Taken together, those numbers point to a clear shift. The modern mall visit is no longer “I need a pair of khakis.” It’s “let’s go out.”
The mall has become a place for dining, socializing, and relaxing, with shopping integrated into those activities rather than being the sole focus of the visit. It functions more like a mixed-use space than a traditional retail center.
How Experiential Retail Is Changing Mall Tenant Mix
PREIT's portfolio data supports this from an operational perspective. Properties with added entertainment and dining concepts are experiencing 25% more visitors and 22% longer dwell times. Increased time spent in the building creates more opportunities for spending.
This explains why the tenant mix has changed so much. The 2026 mall features more restaurants, fitness centers, medical offices, and entertainment options than in 2006. The customer hasn't disappeared; their use of space has simply evolved.
Why Tertiary Market Malls See More Consistent Traffic
Everything we've described becomes more pronounced in tertiary markets.
A family in a Dallas or Charlotte suburb has numerous retail and dining choices. Conversely, a family in Bowling Green, Amarillo, or Joplin faces a different situation. The enclosed mall isn’t up against a dense retail scene; it's competing with Walmart, a few strip centers, and the option to go somewhere else.
That dynamic shows up in visit frequency. Malls in markets with fewer retail alternatives tend to see more repeat visits, because there isn’t a true substitute. Over time, the mall becomes the default gathering place, filling a role similar to that of a downtown district in a larger city.
You can see it in patterns like:
- Friday nights at the food court
- Weekend family outings
- Back-to-school and holiday shopping
- Regular walking and social visits
These behaviors are routine, not occasional, and that consistency supports tenant performance over time.
There is also very little new competing supply. Few new enclosed malls are being built, and retail development in these markets remains limited. That constraint favors existing properties.
Why This Matters For Real Estate Investors
The investor relevance of all this is straightforward. When you invest in a mall through a firm or partnership, you're investing in a revenue stream that depends on tenants, who depend on customers.
Data shows a customer base that is more consistent, experience-driven, and valuable than suggested. They are repeat customers supporting leasing, tenant sales, and stability.
- Spending is tied to time on site, not just purchase intent
- Tenant performance follows customer behavior
- Community positioning supports repeat traffic
- Consistency matters as much as peak volume
These are not empty properties.

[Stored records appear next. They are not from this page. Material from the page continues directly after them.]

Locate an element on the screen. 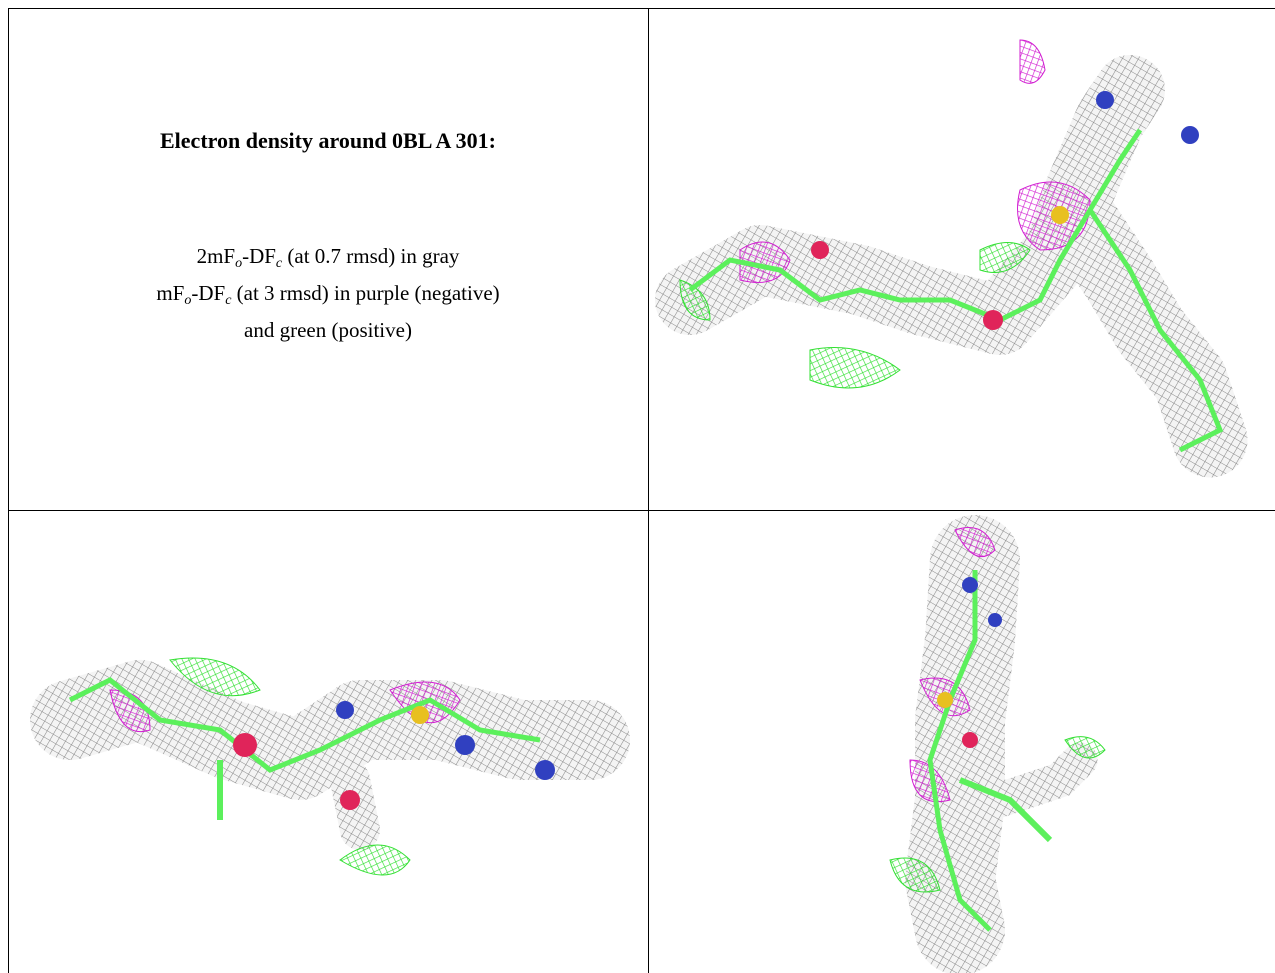  panel-title: Electron density around 0BL A 301: is located at coordinates (328, 140).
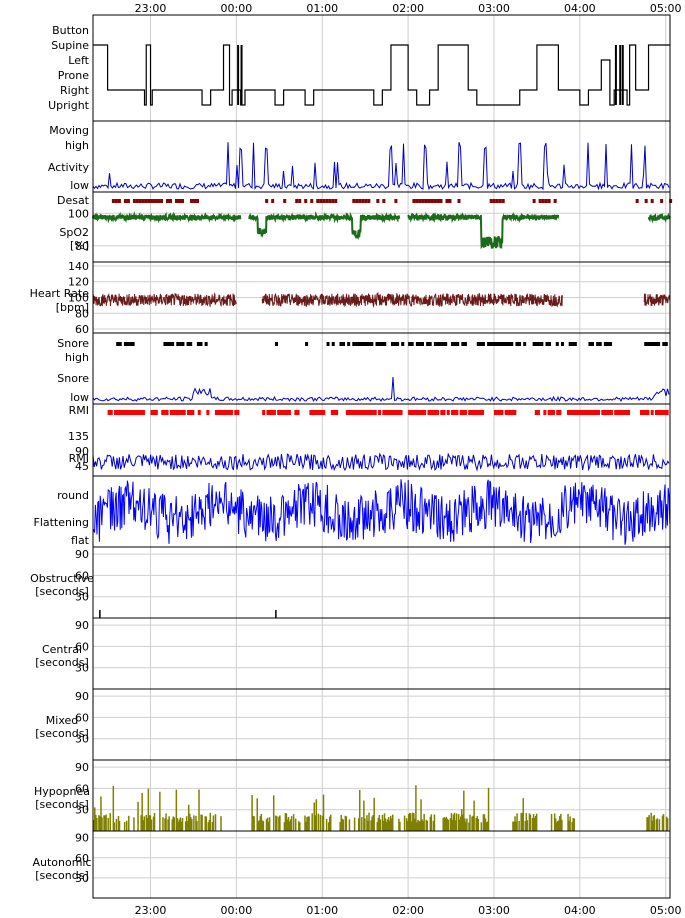  What do you see at coordinates (60, 294) in the screenshot?
I see `heart-rate-label: Heart Rate` at bounding box center [60, 294].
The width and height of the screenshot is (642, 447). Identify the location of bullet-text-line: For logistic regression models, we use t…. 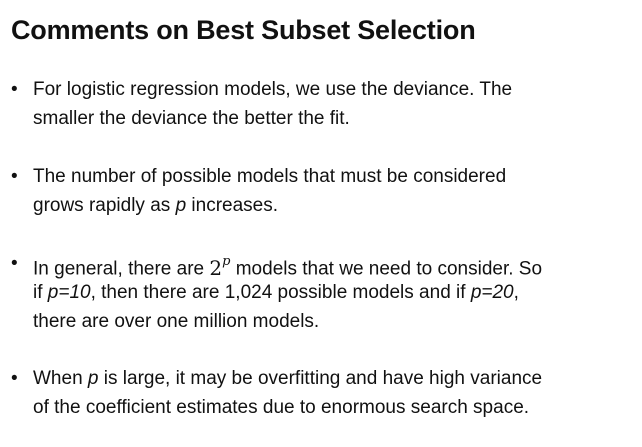
(273, 90).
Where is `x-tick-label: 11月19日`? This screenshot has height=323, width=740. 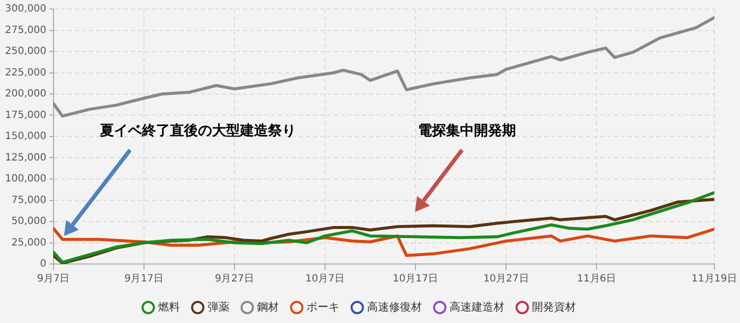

They are active environments where people spend time regularly, and their behavior follows.
The data matters more than the headlines. Indoor mall traffic is approaching pre-pandemic levels, weekly spend per visitor remains strong, and Gen Z continues to prefer in-store shopping.
None of this means every mall performs the same. Property selection, market fundamentals, and execution still determine outcomes. But the idea that malls are broadly obsolete does not reflect how many of these properties actually operate today.
Why Mall Customers Still Matter for Investors in 2026
The idea that malls are empty or irrelevant is easy to repeat, but it misses what’s actually happening on the ground. The traffic is there, the patterns are consistent, and the mall's role has shifted in practical ways.
Today’s mall customer isn’t defined by a single behavior. Families, teenagers, older adults, and value-oriented shoppers all form part of the same ecosystem, each influencing how these properties operate day to day.
The change isn't in whether people show up, but why. Malls are now more about routine, convenience, and shared experience, especially in smaller markets where this role is growing.
For investors, understanding that shift is what turns a widely dismissed asset class into something worth a closer look.